At the start of each mission you're given the chance to check out your surroundings, the type of enemies you're going to face, their strengths and their weaknesses, and given the opportunity to lay down your traps wherever you see fit. Although you're equipped with three traps of each type (wall/floor/ceiling), you must decide which one of each category suits your surroundings best and begin the process of luring your foe to their untimely death.

Colonel Abrams knew how it felt

How distressing. Bear traps, but no bears. Boo.

Each of your three traps is mapped to the face buttons of the pad, with ceiling traps, for example, activated by hitting the triangle button. If your pursuer looks like he or she is straying within range of your trap, at the right moment you have to set the trap off and watch with grim satisfaction as their life force is stripped away, accompanied by gory close ups of the goriest bits. Most traps don't quite finish them off first time, though, so it becomes all a bit Benny Hill as you flee around haplessly with comedy enemies with daft animations in hot pursuit. Seriously, all it lacks is that legendary theme tune to give it the final touch.

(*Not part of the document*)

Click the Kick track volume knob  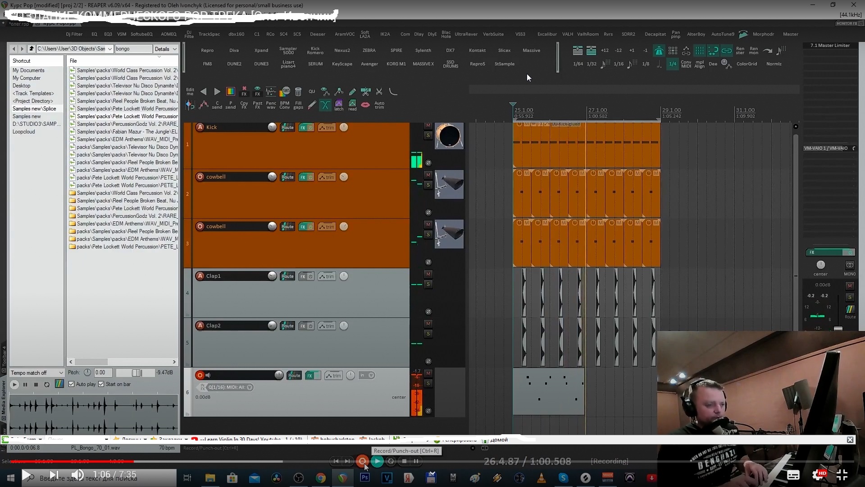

In addition to your own bag of tricks is the ability to use various other traps that form a permanent part of the castles fixtures and fittings. For example, the most obvious one early in the game is the ability to cause a giant chandelier to drop onto the heads of your foe, or fire off a spear to make a spiked column fall down from the ceiling. Quite what half this stuff is even doing there is a moot point, but you'll certainly enjoy experimenting with setting up chain reactions to make the most of them. The problem you'll come across is sussing out how to get enemies into their 'firing line' so much of your fun will come from being deliberately evil, setting up wall springs that fire enemies across the room into another trap, and so on. Needless to say, the game rewards you for all of this quite handsomely, but physically doing so relies on how willing you are to do battle with an awful camera system that's so sluggish it's almost unusable in its default mode, but is rescued by being able to lock on to your nearest enemy. Even so, the disorientation of looking at your foe while trying to stop yourself from straying into your own traps takes a bit of getting used to.

If you can overcome that particular obstacle, all this death and destruction quickly earns you a basic currency which you can go and spend on all-new traps; implements of death that can mete out even more hideous pain and torment to your grammatically challenged, inappropriately animated pursuers. As such, you'll have seen most of what the gameplay has to offer pretty early on, but the chance to experiment with new traps, cleverer enemies and more complex environments does admittedly make the game more interesting after a succession of very easy levels early on.

Over in a jiffy

The world record sneeze attempt, captured on camera.

But even then, the game's story mode is almost over by the time it starts offering a semblance of a challenge, with just 14 missions and their accompanying side stories offering mere minutes of gameplay each once you know what you're doing. The survival mode certainly makes things tougher by imposing time limits, but is still essentially the same game against pretty much the same enemies.

With such a tediously unengaging storyline, vanilla locations, rubbish camera system and an all-round feel of technical impoverishment, what you're left with is a game that's certainly fun, original and hugely engaging for a while, but one that fails to live up to its early promise. Being different from the herd is one thing - and something this game scores bonus marks on the back of - but Trapt falls down in so many other areas that matter that it ends up being one of those curiosities that only truly committed gamers will want to buy. We'd advise a rental, but that's if you can even track it down.